Quoted passage:

--- Start ---

The complainants are thus clearly racist, and should be outed and driven from campus.

Darrell said...

Shut down Harvard and give the land and buildings to the local Indian tribe. Tell them to not let Elizabeth Warren get closer than 2 miles. Harvard has become a useless 24-hour daycare facility. Students can fingerpaint anywhere. For a hell-of-a-lot less money.

Anonymous said...

Not to make excuses for Harvard and its PC culture, but there are almost 5,000 undergraduates at the college. You mathematicians can tell me what percentage - at a minimum - will be assholes like these.

Fernandinande said...

The Crimson reports 48 people signed a petition saying they filed Title IX complaints, it seems unlikely none were law students.

With about 20K total studentia, those 48 are about 2.8 std-deviations crazier than average.

CWJ said...

"Anyway, I've had that problem with feminism for close to half a century, but I still care about salvaging the word. Why give it away to people who are undermining the very cause that matters to you?"

Ah, but "marriage."

Steve M. Galbraith said...

This is a good opportunity for the Harvard law faculty to hold a teach-in where they correct the misunderstanding of these students about what Title IX means.

Afterwards Santa can come in and ask the students what they want for Christmas. And to prove that not all old white men are bad.

It is impossible to caricature these people and these times.

BrianE said...

--- End ---

Directions:
1 - Decide whether each statement agrees with the comment thread, answering yes or no and quoting the words that settle it: (a) A commenter proposes handing Harvard's land and buildings to the local Indian tribe. (b) The Crimson is cited as reporting that 48 people signed a petition. (c) One commenter puts the college's undergraduate count at about 10,000.
2 - Please repeat the part of the comment thread starting with "With about 20K" and going on through "Title IX means.".
The records have no connection to the comment thread.

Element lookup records
--- Start ---

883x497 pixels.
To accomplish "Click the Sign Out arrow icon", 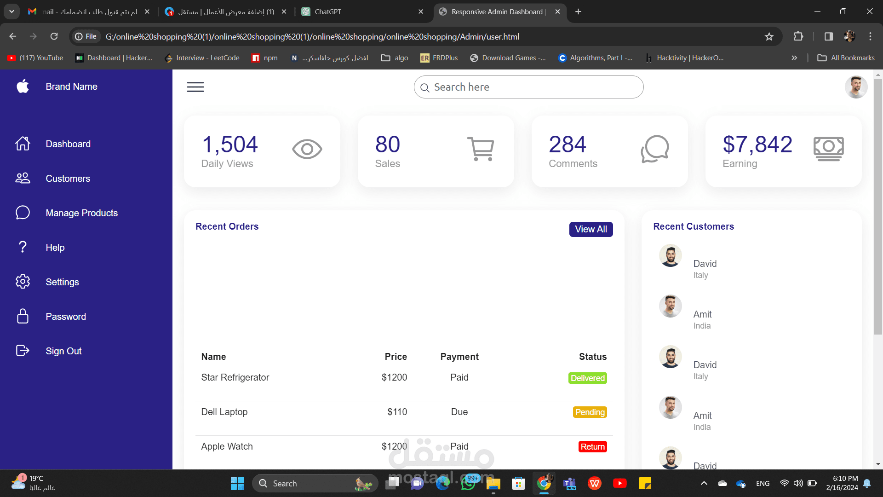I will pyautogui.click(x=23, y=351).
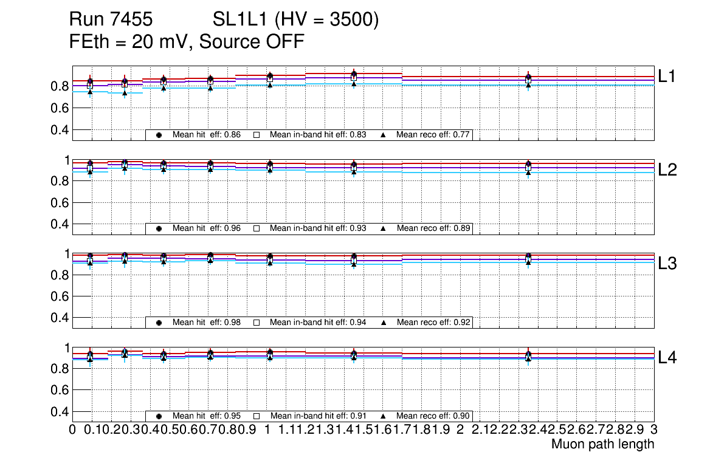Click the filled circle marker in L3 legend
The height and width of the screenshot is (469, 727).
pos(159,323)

--- End ---

Solutions per task:
1 -
(a) Yes: "Shut down Harvard and give the land and buildings to the local Indian tribe."
(b) Yes: "The Crimson reports 48 people signed a petition saying they filed Title IX complaints"
(c) No: "there are almost 5,000 undergraduates at the college"

2 -
With about 20K total studentia, those 48 are about 2.8 std-deviations crazier than average.

CWJ said...

"Anyway, I've had that problem with feminism for close to half a century, but I still care about salvaging the word. Why give it away to people who are undermining the very cause that matters to you?"

Ah, but "marriage."

Steve M. Galbraith said...

This is a good opportunity for the Harvard law faculty to hold a teach-in where they correct the misunderstanding of these students about what Title IX means.